Ciudades como Londres reconocen los huertos para autoconsumo en su planeamiento urbanístico

Hace años que en ciudades asiáticas se trabaja con luz artificial y tecnología hidropónica (empleando soluciones minerales en lugar de suelo agrícola) para cultivar, por ejemplo, arroz en sótanos. Sin embargo es en los espacios abiertos donde se materializa la convivencia entre campo y ciudad, como sucedió con las Granjas Urbanas de Cuba, un proyecto iniciado en La Habana en 1995 para abastecer a la población con tomates, patatas y lechugas a precios asequibles. Hoy existen 200 granjas para cerca de dos millones de habitantes. Además, el modelo cubano está detrás de la iniciativa Meine Ernte (Mi cosecha) que ya ha sembrado seis parcelas de huertos comunales en territorio alemán.

Dos estudiantes de un postgrado en sostenibilidad, Carina Millstone y Rowena Ganguli arrancaron la iniciativa London Orchard Project (Proyecto de las huertas de Londres) en 2009. Hoy son ya 23 los campos en la ciudad o en parques cercanos que se han sembrado con ciruelos, manzanos, perales o albaricoqueros para la recolección y el cuidado vecinal. Millstone y Ganguli hablan de una aportación de dos horas a la semana por familia y de una recolección compartida. La idea es la misma para todos: cuida el barrio, respira mejor y come manzanas. Pero en suburbios con un historial de violencia como Brixton la iniciativa cambia fruta urbana por urbanidad.

En el siglo XXI los jardines no pueden ser solo ornamentales. Son espacios fundamentales para el funcionamiento de la ciudad. Y para la educación de los ciudadanos. En la organización de los terrenos sobrantes está una de las claves de futuro con espacio para la creatividad de paisajistas, artistas, ciudadanos, arquitectos y agricultores. Antiguamente se empleaba el pasto de las vacas para cortar la hierba de los campos. Sigue sucediendo en los prados de Newcastle, en Inglaterra, en los que pacen ovejas. Y Batlle y Roig, asesorados por la ingeniero agrícola Teresa Galí, demostraron en su proyecto para la recuperación del antiguo vertedero del Garraf (Barcelona) que la ganadería puede contribuir con lógica y sostenibilidad a la gestión y el mantenimiento de los espacios verdes metropolitanos.

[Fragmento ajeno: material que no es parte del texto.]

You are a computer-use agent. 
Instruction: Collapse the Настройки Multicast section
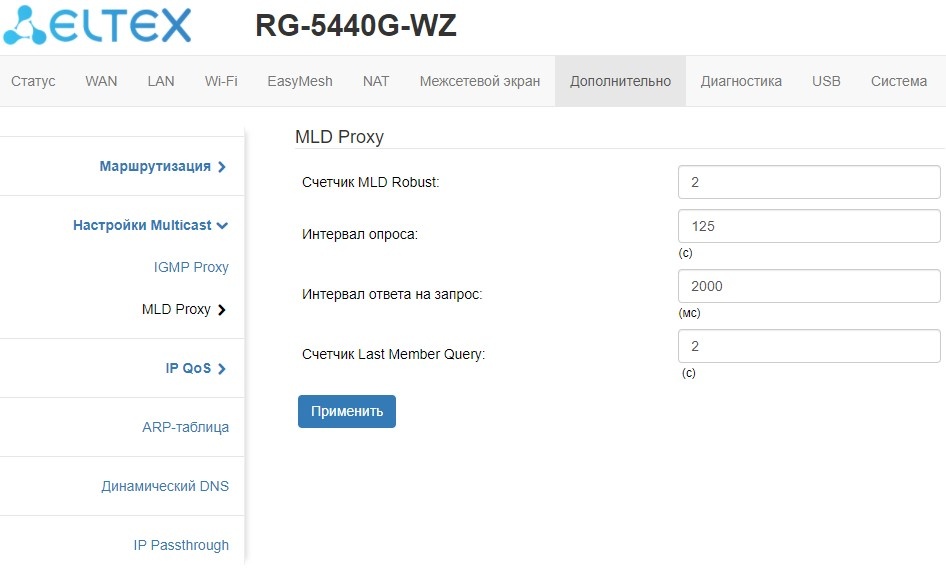pos(150,225)
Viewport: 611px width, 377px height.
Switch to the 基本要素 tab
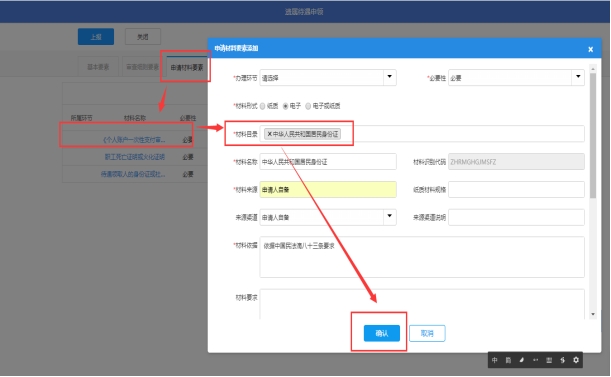pyautogui.click(x=98, y=67)
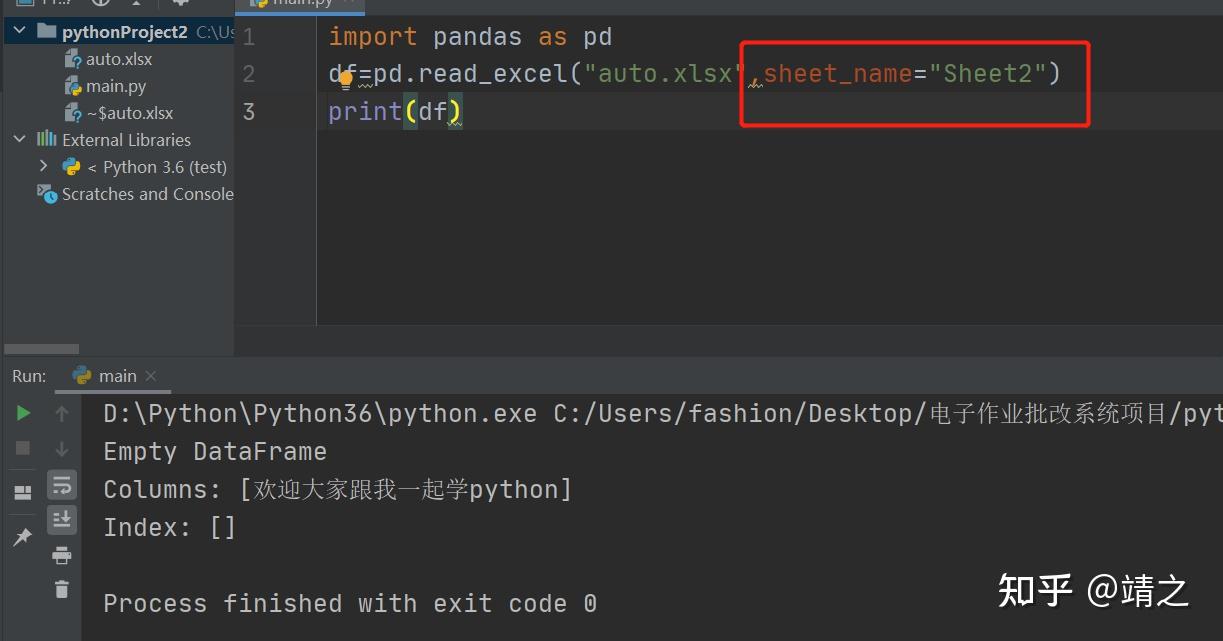Toggle soft-wrap in the Run console
This screenshot has width=1223, height=641.
coord(62,484)
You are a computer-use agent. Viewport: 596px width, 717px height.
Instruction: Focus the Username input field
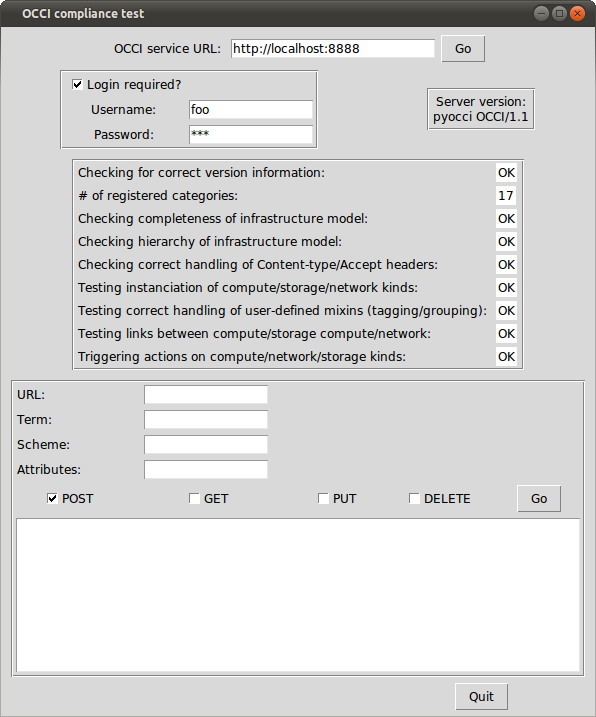coord(251,110)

Pero más allá de sembrar azoteas y huertas escolares, urge establecer diversos niveles de recuperación del agua. Arquitectos como Toyo Ito lo han intentado, pero han fracasado. En Vallecas, a las afueras de Madrid, su proyecto para el parque La Gavia debía reciclar el agua de lluvia en tres estanques. Los estanques están llenos, pero el agua no proviene de las lluvias. No puede ser que el agua que bebemos, la que empleamos para lavar el coche y la que usamos para regar provenga de un mismo lugar. La recuperación de diversas calidades de agua es clave para las nuevas ciudades. Tanto como los nuevos cultivos. También la idea de comer fruta y verdura sin pasaporte. Tal vez, con los frutales en la ciudad, los urbanitas aprendamos que no todos los melocotones pueden tener el mismo tamaño que el hueco de la caja que les espera y que una picadura en la piel de una manzana no es una invitación al descarte: para eso están las pieles, para proteger de pedriscas y picadas.

Gran parte de nuestra existencia cotidiana sucede en lugares que ocultan los procesos que hace posible la vida: bordillos y desagües que hacen que el agua de lluvia desaparezca cortando los lazos entre tierra y cielo. Enric Batlle sostiene que, en las nuevas ciudades, la sensación de progreso podría nacer del conocimiento del curso del agua. Como defendía Lucius Burckhardt en su Design is invisible: “Los nuevos valores provienen de las basuras de la antigua cultura”.